When seeking investment, it can be hugely beneficial to partner with investors that add value beyond capital. While a start-up’s primary priority may be to secure the capital required, it is vitally important to work with the right kind of investors at an early stage. 

Syndicates with high quality angels, or fund managers with extensive networks, can support founders with essential market knowledge and expertise, referrals for recruitment, and introductions to potential customers and partners. The real value of good investors is so much more than the investment. The combined power of knowledge and networks can be transformational and accelerate the growth trajectory for many start-ups, as access to pooled knowledge makes for reduced timescales both pre and post investment. 

Raising future funds via individual angel investors can be a significant challenge and almost certainly extremely time consuming. Early-stage capital from Angel Syndicates and/or SEIS funds has the benefit of allowing for participation in future funding rounds with reduced complications. There is no future signalling risk for larger, later stage investors. Prospective Series A investors expect the Angel Syndicate or fund to participate. The issue of dilution of shareholding is both understood and accepted. 

Traditional corporate finance or accounting firms offering fundraising support to start-ups typically charge between 3-5% of the investment amount raised. Alternatively, some angel networks and intermediaries (accelerators) take a 2 -3% equity stake as remuneration in respect of the capital raise. 

Angel Syndicates and SEIS Funds have no placement fees or associated upfront costs. Both earn their remuneration from the participating investors as a carry (Profit-share) that the investment may generate in the future.

Choosing the right funding option and investor 

It is only fair to highlight that, despite the obvious advantages detailed above, there are potential obstacles in the Angel Syndicate model. Specifically, all Angel Syndicates operate on the model that all the investors who are members of the Syndicate can choose to participate deal-by-deal.

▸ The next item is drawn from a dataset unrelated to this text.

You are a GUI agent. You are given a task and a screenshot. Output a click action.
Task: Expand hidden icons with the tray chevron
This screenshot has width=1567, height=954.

Unlike SEIS funds who can commit to a firm investment round amount via the Terms Sheet, Angel Syndicates will typically indicate only a range, based on the estimate of the Lead Investor. The final investment amount will only be known to the founders after the investment opportunity has been formally offered to all the investors in the Syndicate and they have indicated their willingness, or not, to participate. 

While the Lead can give you an idea of the quality of angels behind a Syndicate and those likely to be interested in participation, there is no guarantee which of those angels will eventually end up investing in your company. 

This, however, should not detract from the vast and substantial advantages of both methods of funding. The emergence, availability and growth of such funding options represents a considerable positive development in the UK early-stage investment landscape, providing greater access to finance to an increased number of founders and start-ups.